"Keeping the good guys good"
Flensburg, November 9, 2021. The European Ombudsman Emily O'Reilly has received today (9.11.) in Flensburg the "Europe Prize of the EUF - donated by the University Council" and endowed with 10,000 euros. The Irish-born, O’Reilly was awarded the prize "for her energetic and courageous commitment to more transparency, effectiveness and integrity of the EU bodies and institutions", it said in justification. Emily O'Reilly has confidently developed her office and thus contributed to the fact that the significance of the ombudsman's office has gained in stature and that the EU better lives up to the ideal of the rule of law and democratic procedures, explained Christian Scherf, chairman of the five-member University Council of the European University Flensburg (EUF), which donates the prize.
In his laudation, journalist and author Heribert Prantl called Emily O'Reilly "the fearless" and compared her to the Irish fairy tale hero Lorenz Hulahan: "She drives away ghosts, she tames them, the ghosts today are called bureaucratism, intransparency, cronyism, they are called irresponsibility, and self-service mentality. All of this is a betrayal of European values." Her work, Prantl continued, "is precious and worthy of value: she is a European Ombudsman. As such, without being called that, she is also European Home Guardian and Commissioner for Strengthening Trust in the EU. She teaches that Europe is much more than the sum of its faults. Europe is a miracle. Emily O'Reilly seeks to heal the wounds inflicted on that miracle."

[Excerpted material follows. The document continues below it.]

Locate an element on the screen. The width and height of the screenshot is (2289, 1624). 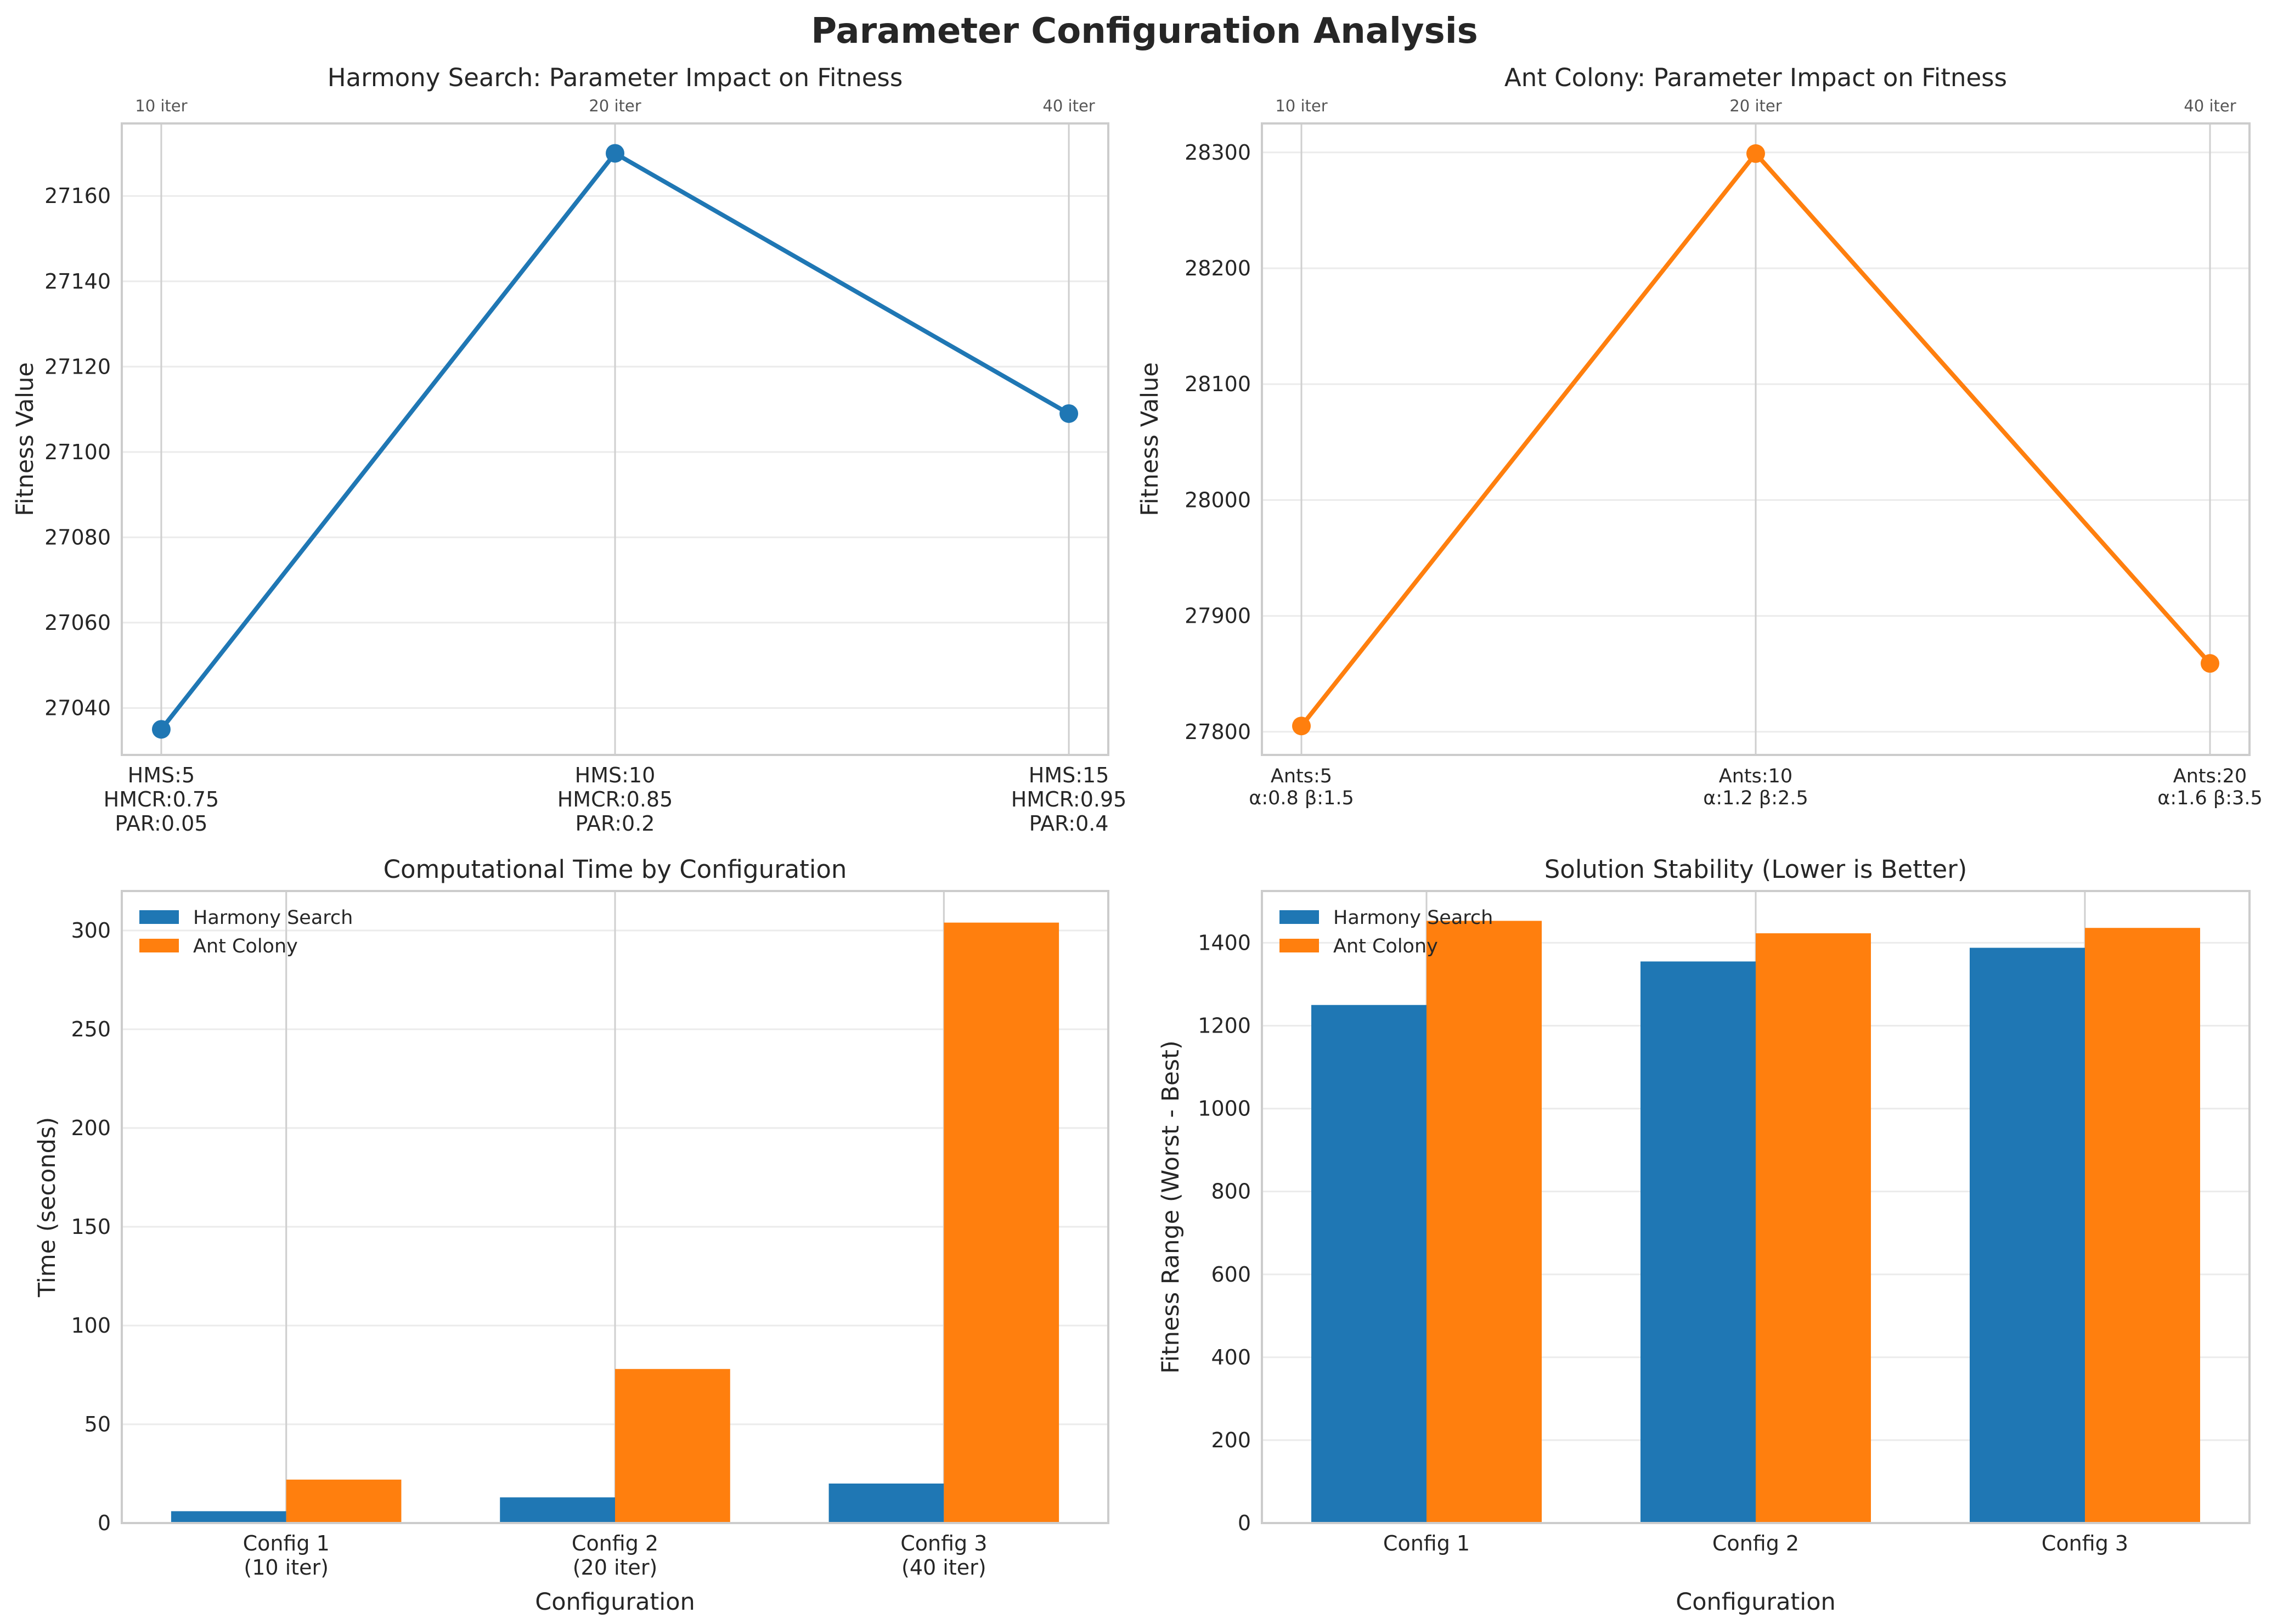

That the miracle of the European Union is vulnerable was also emphasized by Emily O'Reilly in her acceptance speech: "My work is also influenced by my very strong personal belief of the EU being a force for good in the world and therefore If I were to sum up my work using non legal language, I would say that I try to keep the good guys good."
University President Prof. Dr. Werner Reinhart pointed out that this work is not only necessary, but also difficult. "Those who encourage others sometimes need encouragement themselves. I wish that today's award will serve as encouragement to you, Ms. O'Reilly, and your team."
The Irish Ambassador to Germany, Dr. Nicholas O'Brien, recognized Emily O'Reilly as a great leader, saying, "Great leaders are visionary, committed and dedicated to a better future for those on whose behalf they work." Annabell Krämer, deputy president of the Schleswig-Holstein state parliament, also recognized the ombudswoman's commitment: "The 'Europe Award' could not do greater honor to its name than by being awarded today to a committed European with integrity like you."
Emily O’Reilly will donate the prize money to the charity Doctors Without Borders.
Emily O'Reilly, born in Tullamore, Ireland, in 1957, worked as a journalist, author and political editor before first being elected European Ombudsman in July 2013. Following the European Parliament elections, she was elected in December 2014 and again in December 2019 for a five-year term. As European Ombudsman, she investigates maladministration in the institutions and bodies of the European Union. For her work, she received the Schwarzkopf Europe Prize in 2017 and the Vision for Europe award from the European Summit in Prague in 2018.
From 2003 to 2013, Emily O'Reilly was the first Ombudsman and Data Protection Commissioner in Ireland. She was honored in 2008 with an honorary doctorate in law from the National University in Ireland for her work in promoting human rights throughout her professional career. In 2014, she received an honorary doctorate in law from University College Dublin for her decades of service as Ireland's Ombudsman.
Emily O'Reilly is the author of three books on Irish politics and media and a member of the International Advisory Board of the Nieman Foundation for Journalism at Harvard University. She was named Journalist of the Year in 1986 and 1994. Emily O'Reilly is married and has five children.
The "EUF Europe Prize - endowed by the University Council" was awarded for the first time in 2018. The first prize recipient was the Danish writer Carsten Jensen. The prize honors people who are committed to a strong and democratic Europe. The prize money of 10,000 Euros is donated by the EUF University Council. In return, the members waive the expense allowances to which they are entitled.